__How to complete this task__
Write down exactly the lines from the one with "Contact (148, 2055)" to the end of the data, first and last included, and no others.

__Given records__
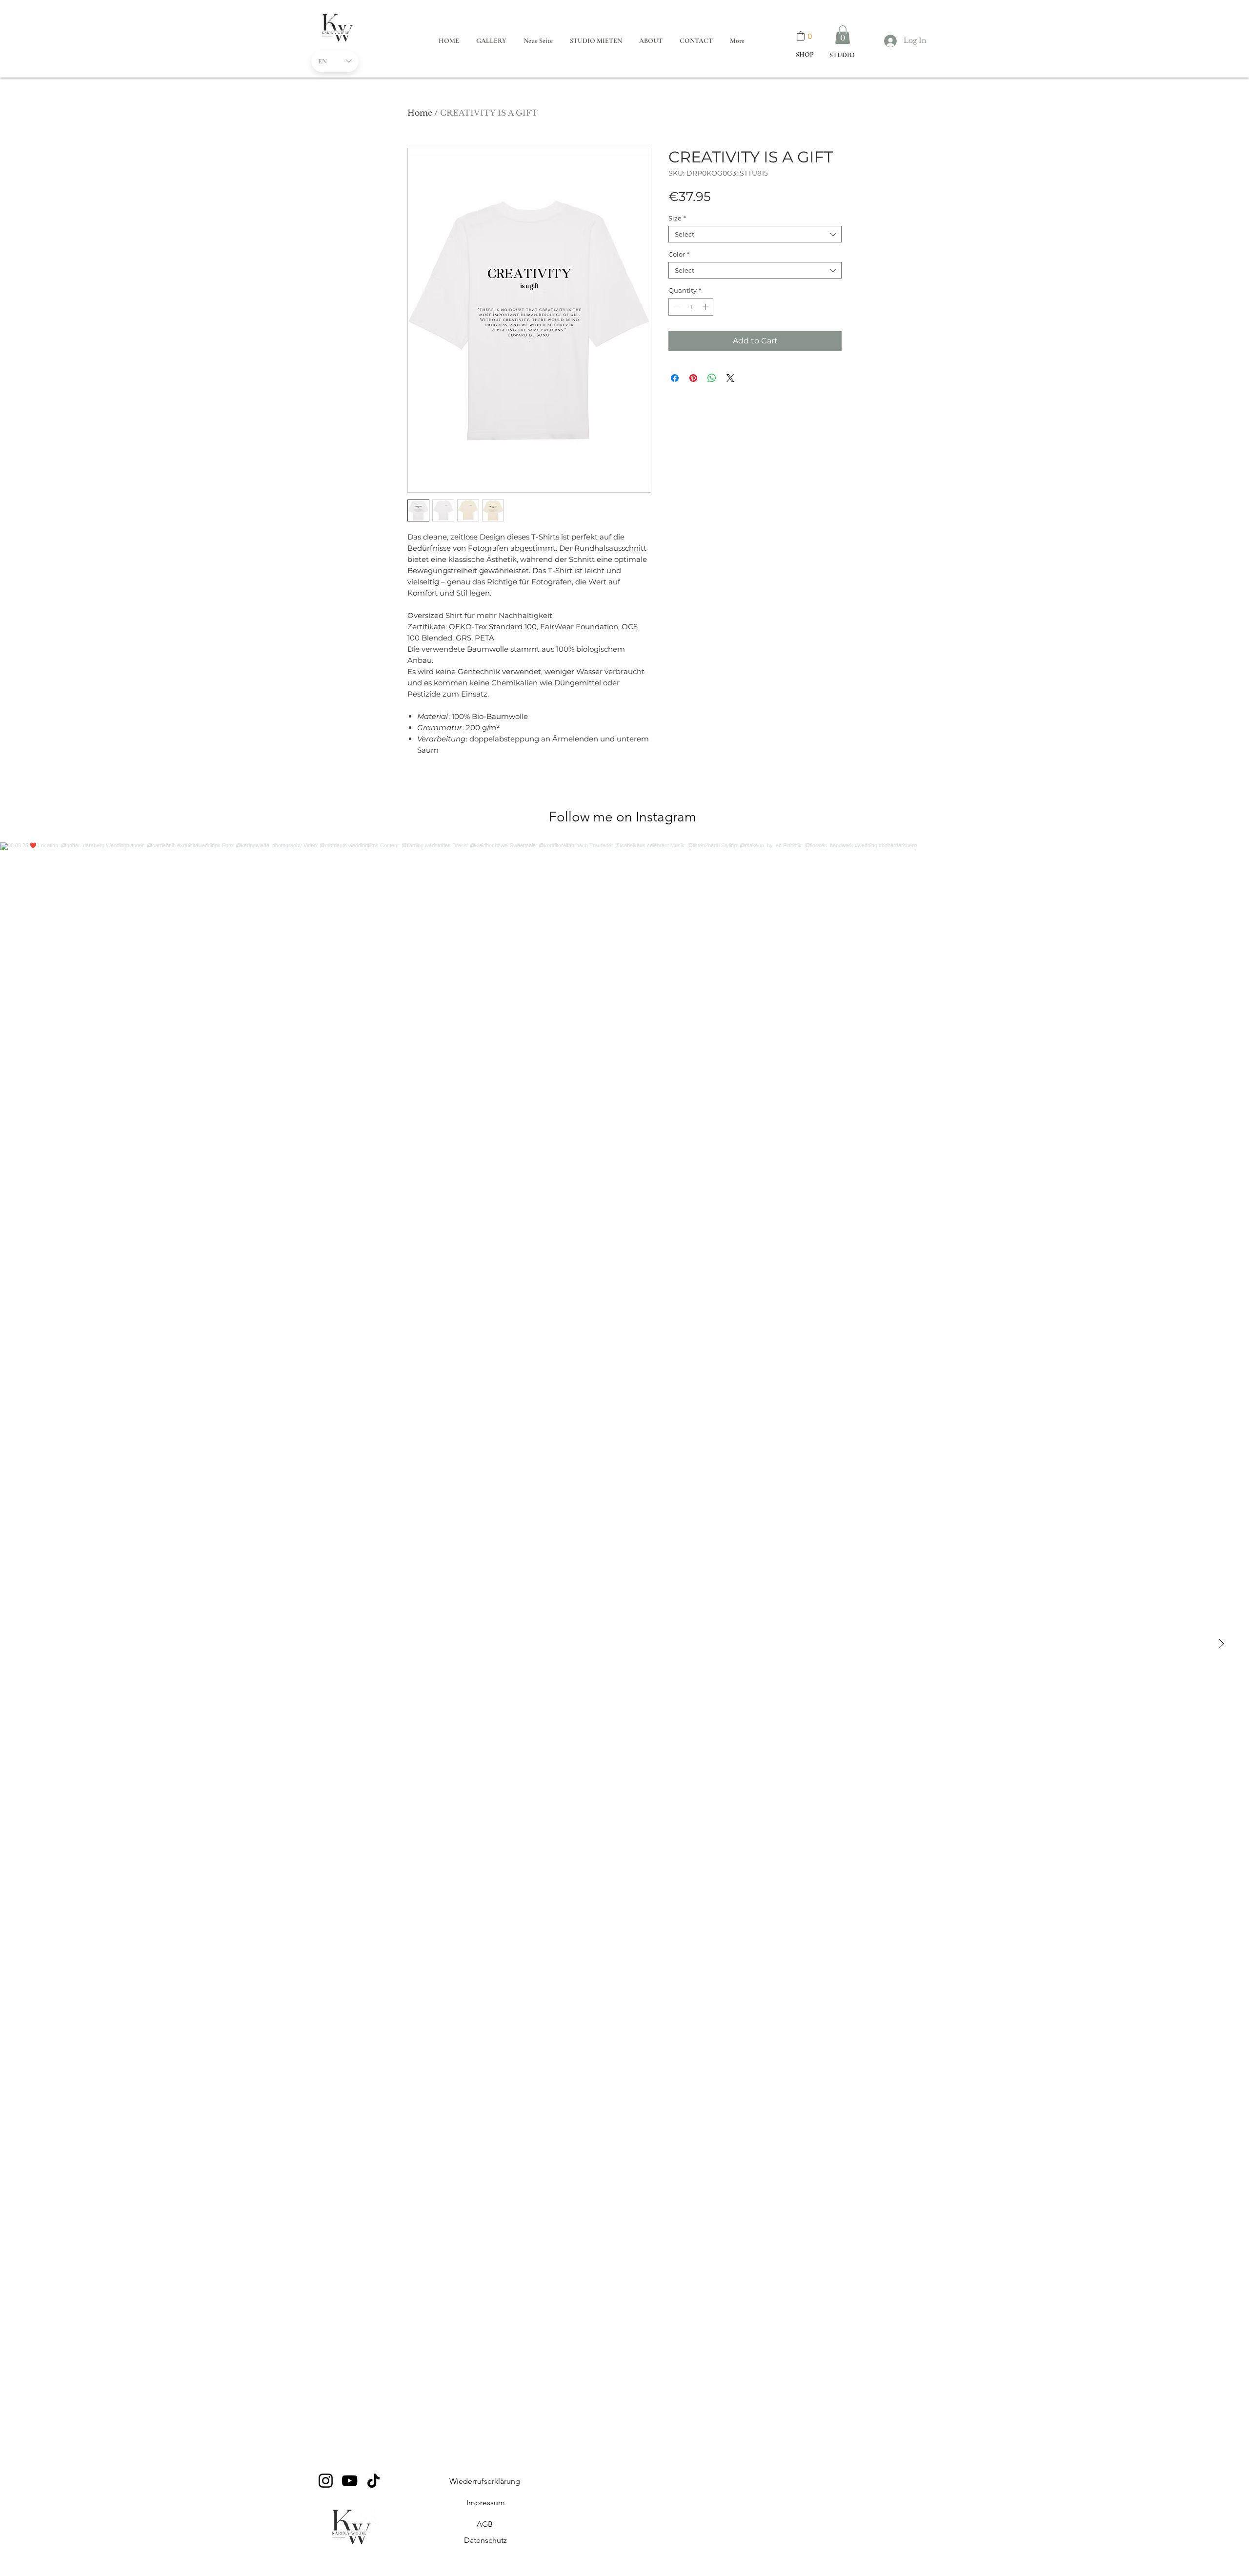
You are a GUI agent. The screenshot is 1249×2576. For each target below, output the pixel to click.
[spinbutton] (691, 307)
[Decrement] (676, 307)
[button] (842, 34)
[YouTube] (349, 2480)
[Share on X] (730, 378)
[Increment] (706, 307)
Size (677, 218)
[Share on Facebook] (675, 378)
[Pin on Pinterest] (693, 378)
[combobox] (755, 234)
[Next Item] (1221, 1644)
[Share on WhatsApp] (712, 378)
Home (419, 113)
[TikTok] (373, 2480)
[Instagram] (325, 2480)
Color (678, 254)
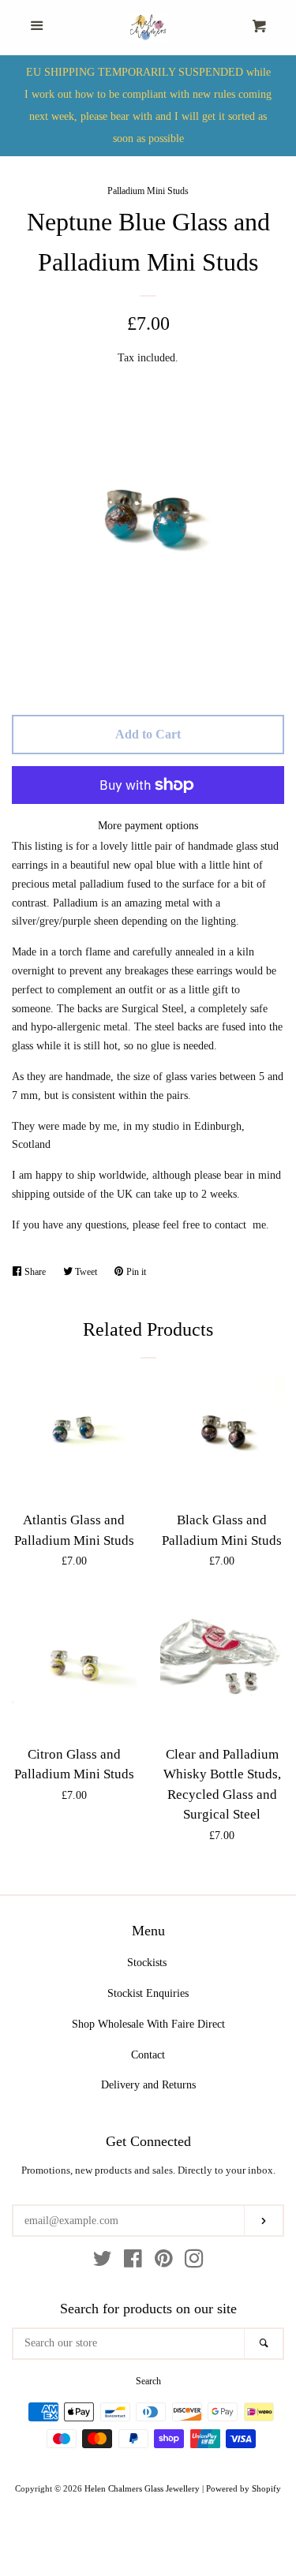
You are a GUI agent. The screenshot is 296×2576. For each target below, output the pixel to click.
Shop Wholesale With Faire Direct (148, 2024)
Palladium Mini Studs (148, 190)
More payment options (148, 826)
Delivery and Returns (148, 2085)
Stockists (147, 1962)
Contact (148, 2055)
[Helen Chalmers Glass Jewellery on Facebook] (133, 2262)
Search (148, 2381)
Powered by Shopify (243, 2488)
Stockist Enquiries (148, 1993)
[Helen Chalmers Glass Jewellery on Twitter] (102, 2262)
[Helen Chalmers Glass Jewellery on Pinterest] (164, 2262)
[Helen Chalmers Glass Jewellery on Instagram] (194, 2262)
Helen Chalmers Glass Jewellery (142, 2488)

__Written reply__
Contact (148, 2055)
[Helen Chalmers Glass Jewellery on Facebook] (133, 2262)
Search (148, 2381)
Powered by Shopify (243, 2488)
Stockist Enquiries (148, 1993)
[Helen Chalmers Glass Jewellery on Twitter] (102, 2262)
[Helen Chalmers Glass Jewellery on Pinterest] (164, 2262)
[Helen Chalmers Glass Jewellery on Instagram] (194, 2262)
Helen Chalmers Glass Jewellery (142, 2488)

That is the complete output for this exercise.